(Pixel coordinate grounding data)
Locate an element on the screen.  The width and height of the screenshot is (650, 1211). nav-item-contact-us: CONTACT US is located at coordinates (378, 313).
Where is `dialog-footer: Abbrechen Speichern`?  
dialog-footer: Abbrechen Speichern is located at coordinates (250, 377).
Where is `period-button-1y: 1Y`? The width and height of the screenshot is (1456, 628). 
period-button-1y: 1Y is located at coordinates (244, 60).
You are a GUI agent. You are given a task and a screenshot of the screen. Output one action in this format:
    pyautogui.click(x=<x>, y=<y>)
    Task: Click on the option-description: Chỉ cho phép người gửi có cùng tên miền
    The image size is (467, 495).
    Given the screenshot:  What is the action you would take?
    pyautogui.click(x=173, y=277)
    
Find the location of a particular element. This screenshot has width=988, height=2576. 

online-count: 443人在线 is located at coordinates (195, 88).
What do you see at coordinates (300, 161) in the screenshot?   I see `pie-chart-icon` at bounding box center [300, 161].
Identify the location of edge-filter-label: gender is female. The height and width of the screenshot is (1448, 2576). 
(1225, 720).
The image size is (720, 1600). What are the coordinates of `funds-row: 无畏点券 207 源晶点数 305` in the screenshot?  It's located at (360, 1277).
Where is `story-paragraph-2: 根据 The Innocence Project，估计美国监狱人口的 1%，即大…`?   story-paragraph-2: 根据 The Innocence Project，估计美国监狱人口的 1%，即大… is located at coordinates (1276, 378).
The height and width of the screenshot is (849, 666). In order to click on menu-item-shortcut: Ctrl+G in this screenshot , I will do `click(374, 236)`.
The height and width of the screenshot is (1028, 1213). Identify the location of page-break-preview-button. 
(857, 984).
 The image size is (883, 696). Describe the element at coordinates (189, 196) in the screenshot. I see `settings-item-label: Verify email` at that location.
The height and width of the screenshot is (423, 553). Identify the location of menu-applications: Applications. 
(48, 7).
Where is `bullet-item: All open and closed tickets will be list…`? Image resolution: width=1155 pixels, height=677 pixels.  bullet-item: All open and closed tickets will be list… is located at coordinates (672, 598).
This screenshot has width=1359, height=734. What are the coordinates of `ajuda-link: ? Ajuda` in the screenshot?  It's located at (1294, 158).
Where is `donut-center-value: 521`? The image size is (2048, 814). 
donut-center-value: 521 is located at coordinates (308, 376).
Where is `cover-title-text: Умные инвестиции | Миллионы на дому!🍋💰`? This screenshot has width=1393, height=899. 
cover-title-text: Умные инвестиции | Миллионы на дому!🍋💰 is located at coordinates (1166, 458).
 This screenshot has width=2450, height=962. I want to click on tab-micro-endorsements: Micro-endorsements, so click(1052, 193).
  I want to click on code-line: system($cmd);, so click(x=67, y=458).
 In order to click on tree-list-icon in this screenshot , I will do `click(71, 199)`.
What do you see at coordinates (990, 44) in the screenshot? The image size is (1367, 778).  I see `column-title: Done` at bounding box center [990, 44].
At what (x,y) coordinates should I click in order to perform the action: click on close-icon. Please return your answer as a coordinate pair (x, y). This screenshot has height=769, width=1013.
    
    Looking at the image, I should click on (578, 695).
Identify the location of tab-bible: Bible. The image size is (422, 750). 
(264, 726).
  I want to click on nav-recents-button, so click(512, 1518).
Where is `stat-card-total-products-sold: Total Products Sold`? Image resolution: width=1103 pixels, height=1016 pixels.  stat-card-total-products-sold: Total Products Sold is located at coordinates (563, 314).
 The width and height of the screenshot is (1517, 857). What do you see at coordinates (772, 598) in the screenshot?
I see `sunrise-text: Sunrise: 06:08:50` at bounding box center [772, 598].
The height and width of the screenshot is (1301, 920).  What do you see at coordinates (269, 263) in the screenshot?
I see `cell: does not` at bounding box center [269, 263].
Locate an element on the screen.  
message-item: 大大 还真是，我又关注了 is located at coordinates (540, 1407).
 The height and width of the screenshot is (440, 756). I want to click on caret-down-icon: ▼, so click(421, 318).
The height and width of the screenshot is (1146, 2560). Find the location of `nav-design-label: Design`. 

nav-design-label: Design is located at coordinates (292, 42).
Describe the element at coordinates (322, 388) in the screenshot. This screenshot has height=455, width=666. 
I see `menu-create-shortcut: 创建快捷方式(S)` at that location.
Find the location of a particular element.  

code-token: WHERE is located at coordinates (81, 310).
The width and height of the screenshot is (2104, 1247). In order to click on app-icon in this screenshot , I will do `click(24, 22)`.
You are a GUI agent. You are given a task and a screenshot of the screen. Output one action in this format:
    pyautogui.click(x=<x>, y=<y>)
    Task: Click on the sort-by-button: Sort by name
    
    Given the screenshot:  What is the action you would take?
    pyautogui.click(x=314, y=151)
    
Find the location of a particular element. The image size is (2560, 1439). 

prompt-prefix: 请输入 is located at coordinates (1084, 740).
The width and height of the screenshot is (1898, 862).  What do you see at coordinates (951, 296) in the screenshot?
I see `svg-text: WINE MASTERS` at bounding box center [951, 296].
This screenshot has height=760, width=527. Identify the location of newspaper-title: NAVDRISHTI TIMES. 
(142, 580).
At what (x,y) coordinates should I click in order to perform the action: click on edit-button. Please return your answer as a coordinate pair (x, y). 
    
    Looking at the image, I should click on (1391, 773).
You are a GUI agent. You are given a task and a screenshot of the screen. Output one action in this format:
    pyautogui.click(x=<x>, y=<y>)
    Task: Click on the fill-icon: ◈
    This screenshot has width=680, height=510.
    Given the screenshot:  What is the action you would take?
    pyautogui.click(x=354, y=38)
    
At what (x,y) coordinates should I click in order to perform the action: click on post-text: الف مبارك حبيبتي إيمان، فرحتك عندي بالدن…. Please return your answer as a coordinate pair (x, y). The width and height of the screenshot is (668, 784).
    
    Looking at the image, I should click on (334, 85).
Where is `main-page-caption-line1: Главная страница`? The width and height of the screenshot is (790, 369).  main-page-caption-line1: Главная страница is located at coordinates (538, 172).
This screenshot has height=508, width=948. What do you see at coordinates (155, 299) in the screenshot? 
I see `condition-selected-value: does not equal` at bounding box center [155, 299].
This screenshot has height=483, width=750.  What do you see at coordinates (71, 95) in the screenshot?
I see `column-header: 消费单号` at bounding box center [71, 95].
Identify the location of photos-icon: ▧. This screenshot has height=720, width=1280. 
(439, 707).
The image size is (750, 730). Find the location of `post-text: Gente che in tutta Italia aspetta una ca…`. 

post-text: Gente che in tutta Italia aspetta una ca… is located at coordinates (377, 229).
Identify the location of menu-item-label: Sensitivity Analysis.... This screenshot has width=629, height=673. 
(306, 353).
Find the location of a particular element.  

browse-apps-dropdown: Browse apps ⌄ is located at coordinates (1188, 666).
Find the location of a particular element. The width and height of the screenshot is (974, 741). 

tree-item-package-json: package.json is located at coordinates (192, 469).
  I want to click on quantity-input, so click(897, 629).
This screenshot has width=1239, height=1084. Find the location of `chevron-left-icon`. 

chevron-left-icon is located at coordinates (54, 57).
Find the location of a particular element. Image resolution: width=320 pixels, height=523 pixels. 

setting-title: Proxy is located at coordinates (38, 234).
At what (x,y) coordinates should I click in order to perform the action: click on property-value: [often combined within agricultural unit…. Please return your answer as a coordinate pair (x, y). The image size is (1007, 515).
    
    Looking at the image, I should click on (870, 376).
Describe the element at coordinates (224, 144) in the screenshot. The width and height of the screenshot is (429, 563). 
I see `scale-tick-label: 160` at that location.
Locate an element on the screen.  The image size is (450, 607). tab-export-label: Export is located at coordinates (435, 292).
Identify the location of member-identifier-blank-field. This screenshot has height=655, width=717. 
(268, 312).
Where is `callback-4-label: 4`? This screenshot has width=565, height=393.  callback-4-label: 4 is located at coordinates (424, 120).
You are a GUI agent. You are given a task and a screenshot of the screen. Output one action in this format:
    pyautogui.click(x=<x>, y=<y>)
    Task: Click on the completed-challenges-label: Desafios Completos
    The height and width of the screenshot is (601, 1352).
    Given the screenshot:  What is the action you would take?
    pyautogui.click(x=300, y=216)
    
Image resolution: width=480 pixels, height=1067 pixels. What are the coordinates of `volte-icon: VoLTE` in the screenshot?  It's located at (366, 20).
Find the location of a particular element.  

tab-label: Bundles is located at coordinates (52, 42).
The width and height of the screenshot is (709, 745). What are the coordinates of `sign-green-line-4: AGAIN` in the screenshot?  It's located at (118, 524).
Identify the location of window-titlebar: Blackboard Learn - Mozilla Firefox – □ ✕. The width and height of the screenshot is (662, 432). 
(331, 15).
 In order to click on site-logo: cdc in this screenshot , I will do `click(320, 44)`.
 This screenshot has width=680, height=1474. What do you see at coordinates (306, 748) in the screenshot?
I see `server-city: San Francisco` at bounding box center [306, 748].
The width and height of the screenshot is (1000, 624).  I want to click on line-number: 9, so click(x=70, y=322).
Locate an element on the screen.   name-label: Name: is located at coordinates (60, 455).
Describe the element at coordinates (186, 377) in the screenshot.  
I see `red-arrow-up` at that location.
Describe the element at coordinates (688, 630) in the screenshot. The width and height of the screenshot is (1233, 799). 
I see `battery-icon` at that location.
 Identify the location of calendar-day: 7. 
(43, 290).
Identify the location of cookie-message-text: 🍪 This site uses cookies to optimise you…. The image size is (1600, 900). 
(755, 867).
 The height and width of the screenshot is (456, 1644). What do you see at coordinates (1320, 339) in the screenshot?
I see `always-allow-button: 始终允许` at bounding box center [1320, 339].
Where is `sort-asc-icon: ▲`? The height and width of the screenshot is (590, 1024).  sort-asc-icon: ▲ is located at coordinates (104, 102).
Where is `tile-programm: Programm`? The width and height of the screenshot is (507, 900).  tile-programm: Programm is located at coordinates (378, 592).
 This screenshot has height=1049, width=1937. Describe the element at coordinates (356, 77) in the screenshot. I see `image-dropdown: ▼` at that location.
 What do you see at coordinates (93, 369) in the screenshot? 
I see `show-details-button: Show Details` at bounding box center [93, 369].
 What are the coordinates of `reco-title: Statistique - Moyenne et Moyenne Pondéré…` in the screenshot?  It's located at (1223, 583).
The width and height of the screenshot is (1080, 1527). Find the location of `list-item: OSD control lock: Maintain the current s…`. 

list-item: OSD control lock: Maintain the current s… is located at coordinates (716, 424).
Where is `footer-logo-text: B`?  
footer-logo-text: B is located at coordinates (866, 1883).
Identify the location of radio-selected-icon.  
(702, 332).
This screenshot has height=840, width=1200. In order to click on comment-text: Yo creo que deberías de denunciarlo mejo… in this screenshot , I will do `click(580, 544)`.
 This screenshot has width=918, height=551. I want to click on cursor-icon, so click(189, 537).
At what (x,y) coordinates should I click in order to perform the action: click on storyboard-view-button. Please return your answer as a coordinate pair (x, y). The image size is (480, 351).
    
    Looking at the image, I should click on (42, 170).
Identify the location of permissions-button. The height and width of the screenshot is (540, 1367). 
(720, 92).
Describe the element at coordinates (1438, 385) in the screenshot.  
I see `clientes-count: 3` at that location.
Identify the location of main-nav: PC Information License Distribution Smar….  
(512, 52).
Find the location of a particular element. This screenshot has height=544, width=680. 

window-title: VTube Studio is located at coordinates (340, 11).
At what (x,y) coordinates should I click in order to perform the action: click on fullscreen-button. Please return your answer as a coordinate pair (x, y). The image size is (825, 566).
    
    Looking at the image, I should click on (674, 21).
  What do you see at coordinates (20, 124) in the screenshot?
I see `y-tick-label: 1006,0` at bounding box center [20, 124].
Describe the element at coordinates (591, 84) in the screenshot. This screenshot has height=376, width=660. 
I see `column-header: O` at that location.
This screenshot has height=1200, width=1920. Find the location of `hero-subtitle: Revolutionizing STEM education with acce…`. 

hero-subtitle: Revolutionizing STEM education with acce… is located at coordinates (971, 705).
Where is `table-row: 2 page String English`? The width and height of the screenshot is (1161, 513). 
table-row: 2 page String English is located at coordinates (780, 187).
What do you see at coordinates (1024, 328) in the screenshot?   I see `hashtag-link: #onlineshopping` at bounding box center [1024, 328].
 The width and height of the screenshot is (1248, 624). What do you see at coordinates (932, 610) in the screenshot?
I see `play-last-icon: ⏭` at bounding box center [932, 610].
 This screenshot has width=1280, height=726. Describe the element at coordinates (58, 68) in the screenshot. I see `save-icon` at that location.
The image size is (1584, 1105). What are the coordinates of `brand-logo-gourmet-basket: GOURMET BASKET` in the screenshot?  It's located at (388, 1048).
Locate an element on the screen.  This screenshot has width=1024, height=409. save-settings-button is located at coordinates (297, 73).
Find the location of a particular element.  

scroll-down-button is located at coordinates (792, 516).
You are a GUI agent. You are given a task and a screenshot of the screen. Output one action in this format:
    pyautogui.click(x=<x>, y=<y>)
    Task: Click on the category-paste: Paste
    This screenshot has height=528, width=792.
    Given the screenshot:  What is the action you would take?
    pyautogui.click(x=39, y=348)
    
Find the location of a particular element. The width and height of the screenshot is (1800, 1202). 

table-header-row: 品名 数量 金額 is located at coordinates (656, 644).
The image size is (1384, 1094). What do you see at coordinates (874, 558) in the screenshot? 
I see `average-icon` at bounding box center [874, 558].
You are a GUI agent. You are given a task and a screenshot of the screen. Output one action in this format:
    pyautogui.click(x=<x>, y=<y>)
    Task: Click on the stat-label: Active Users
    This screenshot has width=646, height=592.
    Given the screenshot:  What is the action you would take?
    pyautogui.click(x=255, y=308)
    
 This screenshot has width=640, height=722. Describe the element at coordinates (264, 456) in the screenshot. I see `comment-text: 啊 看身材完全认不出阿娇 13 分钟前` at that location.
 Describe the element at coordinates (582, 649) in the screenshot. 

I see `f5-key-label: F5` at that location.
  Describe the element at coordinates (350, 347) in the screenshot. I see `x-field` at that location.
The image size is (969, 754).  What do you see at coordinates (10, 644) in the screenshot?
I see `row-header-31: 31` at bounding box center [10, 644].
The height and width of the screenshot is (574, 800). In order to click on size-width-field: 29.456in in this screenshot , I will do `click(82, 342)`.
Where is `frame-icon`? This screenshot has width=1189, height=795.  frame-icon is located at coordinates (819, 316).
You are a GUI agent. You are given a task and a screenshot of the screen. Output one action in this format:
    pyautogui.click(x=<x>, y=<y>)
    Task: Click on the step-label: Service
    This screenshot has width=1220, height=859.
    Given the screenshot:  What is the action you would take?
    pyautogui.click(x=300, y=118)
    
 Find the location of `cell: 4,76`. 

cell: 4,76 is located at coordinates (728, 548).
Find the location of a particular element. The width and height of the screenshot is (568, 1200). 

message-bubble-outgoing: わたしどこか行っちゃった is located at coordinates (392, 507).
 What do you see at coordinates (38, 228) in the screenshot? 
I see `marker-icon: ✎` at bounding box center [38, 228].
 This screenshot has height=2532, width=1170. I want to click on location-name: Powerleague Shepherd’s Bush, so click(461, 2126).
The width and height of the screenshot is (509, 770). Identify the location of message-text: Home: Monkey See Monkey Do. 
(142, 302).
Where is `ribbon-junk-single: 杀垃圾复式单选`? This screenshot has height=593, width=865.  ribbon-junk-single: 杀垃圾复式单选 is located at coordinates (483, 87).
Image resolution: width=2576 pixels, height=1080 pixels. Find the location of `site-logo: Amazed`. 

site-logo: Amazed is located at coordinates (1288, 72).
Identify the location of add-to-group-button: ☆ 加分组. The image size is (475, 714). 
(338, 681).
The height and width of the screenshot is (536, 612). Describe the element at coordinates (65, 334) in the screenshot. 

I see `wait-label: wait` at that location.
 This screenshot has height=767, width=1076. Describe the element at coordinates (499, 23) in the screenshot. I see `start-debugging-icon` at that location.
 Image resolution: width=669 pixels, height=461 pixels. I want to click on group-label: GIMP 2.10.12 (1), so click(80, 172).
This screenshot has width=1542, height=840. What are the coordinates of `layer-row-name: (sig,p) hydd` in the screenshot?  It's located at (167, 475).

** Task instructions **
Write out, word for word, the part of the material that begins with the line containing "The width and height of the screenshot is (1000, 624)." and ends with the line containing "(702, 332).", including both of those lines.

** Solution to this task **
The width and height of the screenshot is (1000, 624).  I want to click on line-number: 9, so click(x=70, y=322).
Locate an element on the screen.   name-label: Name: is located at coordinates (60, 455).
Describe the element at coordinates (186, 377) in the screenshot.  
I see `red-arrow-up` at that location.
Describe the element at coordinates (688, 630) in the screenshot. The width and height of the screenshot is (1233, 799). 
I see `battery-icon` at that location.
 Identify the location of calendar-day: 7. 
(43, 290).
Identify the location of cookie-message-text: 🍪 This site uses cookies to optimise you…. The image size is (1600, 900). 
(755, 867).
 The height and width of the screenshot is (456, 1644). What do you see at coordinates (1320, 339) in the screenshot?
I see `always-allow-button: 始终允许` at bounding box center [1320, 339].
Where is `sort-asc-icon: ▲`? The height and width of the screenshot is (590, 1024).  sort-asc-icon: ▲ is located at coordinates (104, 102).
Where is `tile-programm: Programm`? The width and height of the screenshot is (507, 900).  tile-programm: Programm is located at coordinates (378, 592).
 This screenshot has height=1049, width=1937. Describe the element at coordinates (356, 77) in the screenshot. I see `image-dropdown: ▼` at that location.
 What do you see at coordinates (93, 369) in the screenshot? 
I see `show-details-button: Show Details` at bounding box center [93, 369].
 What are the coordinates of `reco-title: Statistique - Moyenne et Moyenne Pondéré…` in the screenshot?  It's located at (1223, 583).
The width and height of the screenshot is (1080, 1527). Find the location of `list-item: OSD control lock: Maintain the current s…`. 

list-item: OSD control lock: Maintain the current s… is located at coordinates (716, 424).
Where is `footer-logo-text: B`?  
footer-logo-text: B is located at coordinates (866, 1883).
Identify the location of radio-selected-icon.  
(702, 332).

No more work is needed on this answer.